Bimolecular fluorescence complementation analysis (BiFC) showed an improved interaction of MPK4/12 with HT1 in the presence of increased CO2. Additionally, co-immunoprecipitation assays further confirmed this observation as HCO3- expressing Arabidopsis mesophyll cells exhibited a better interaction of MPK4/12 and HT1. These results clearly demonstrate that MPK4/12 and HT1 are the probable CO2/bicarbonate sensor. This sensor inhibits the CBC1 phosphorylation by HT1 protein which subsequently leads to the closing of stomata.

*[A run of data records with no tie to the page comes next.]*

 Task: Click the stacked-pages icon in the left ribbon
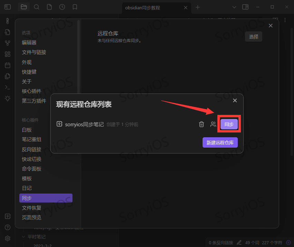pyautogui.click(x=8, y=76)
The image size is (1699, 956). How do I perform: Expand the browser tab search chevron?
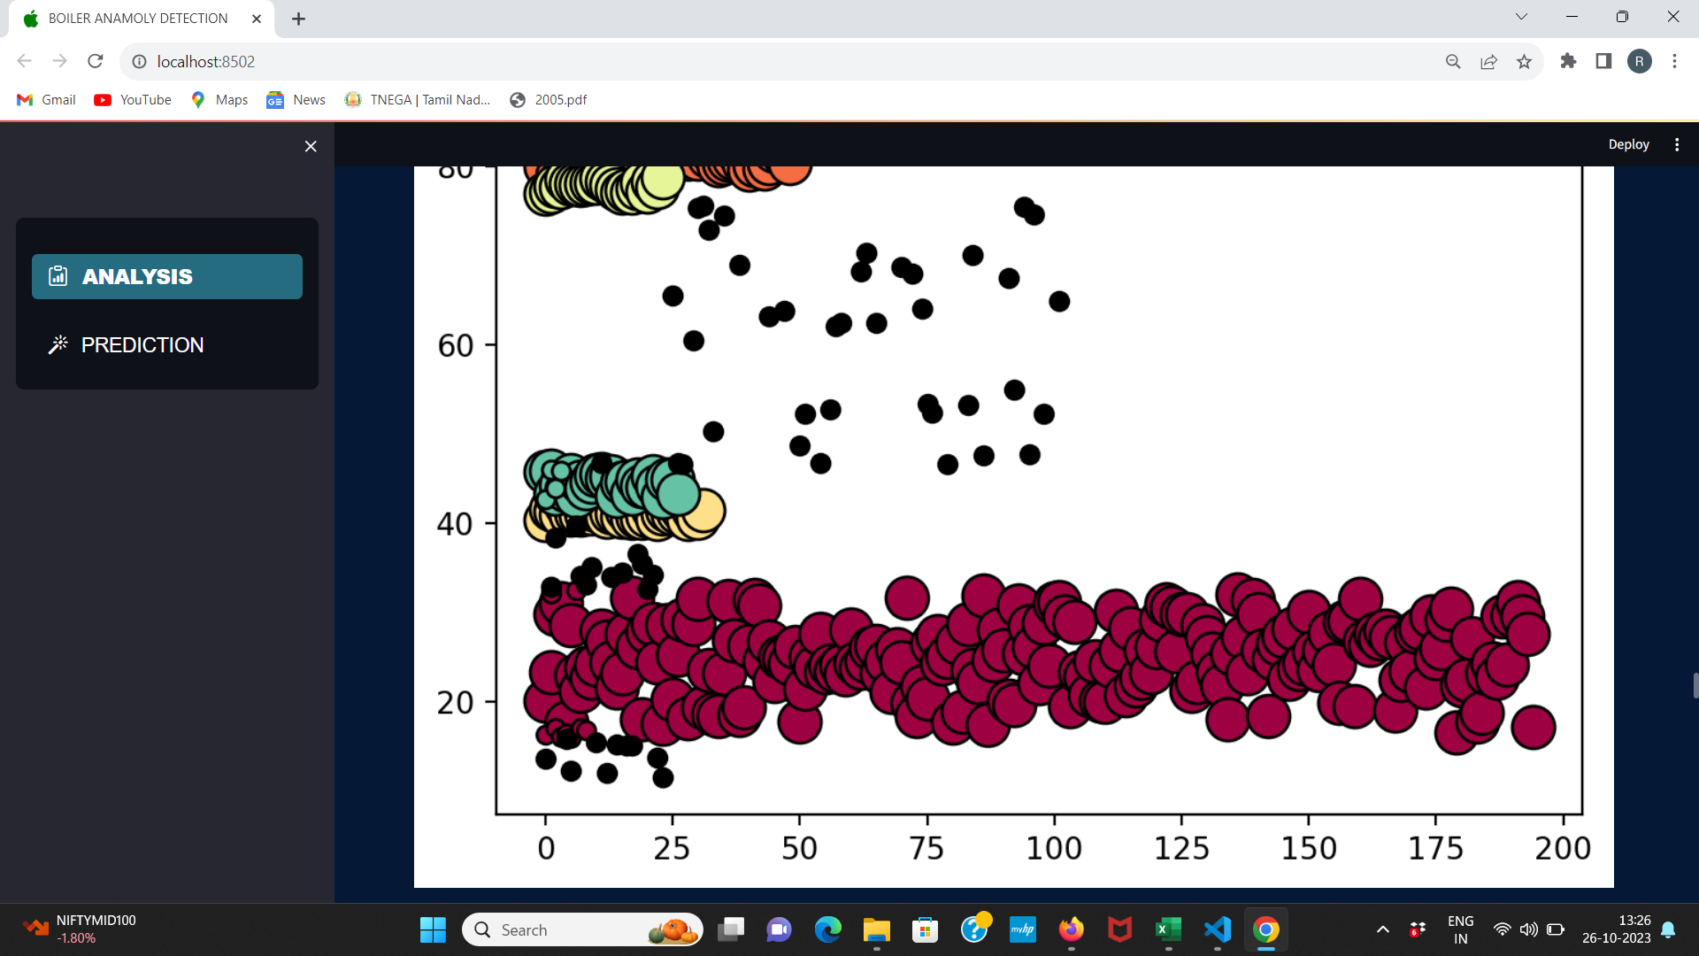[1522, 16]
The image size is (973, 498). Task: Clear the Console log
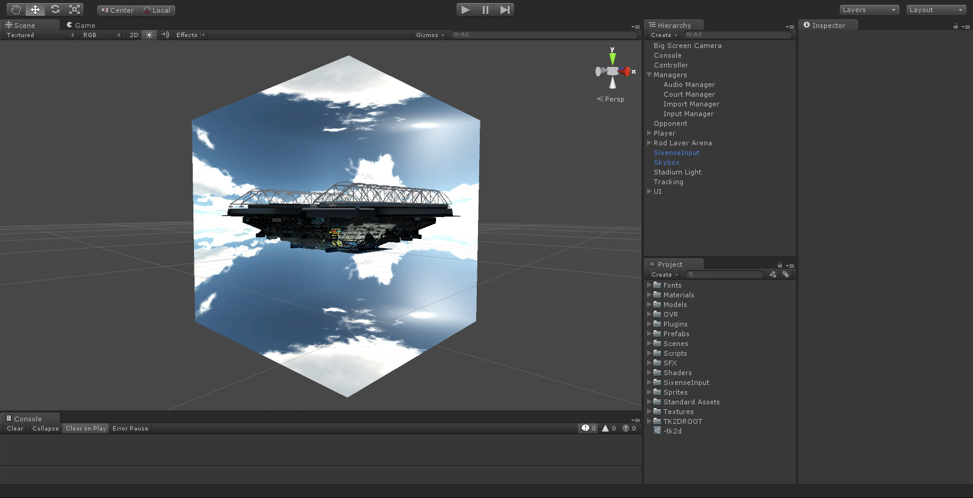[x=15, y=429]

In essence, these results highlight that the reversible interaction of MPK4/12 and HT1 is responsible for sensing CO2, rather than MAP kinase-mediated phosphorylation of HT1 protein. A rise in atmospheric CO2 concentrations triggers interaction between MPK4/12 and HT1 protein which inhibit the HT1-mediated phosphorylation of CBC1, causing the closing of stomata (Figure 1). Future research work regarding stomatal proteins could further enhance our understanding of CO2 sensing mechanisms in plants. Moreover, the list of identified proteins involved in the CO2 sensing mechanism will provide the possibility to manipulate them for maximizing plants' fitness in the continuously increasing environmental CO2 concentrations to ensure food security for the global population.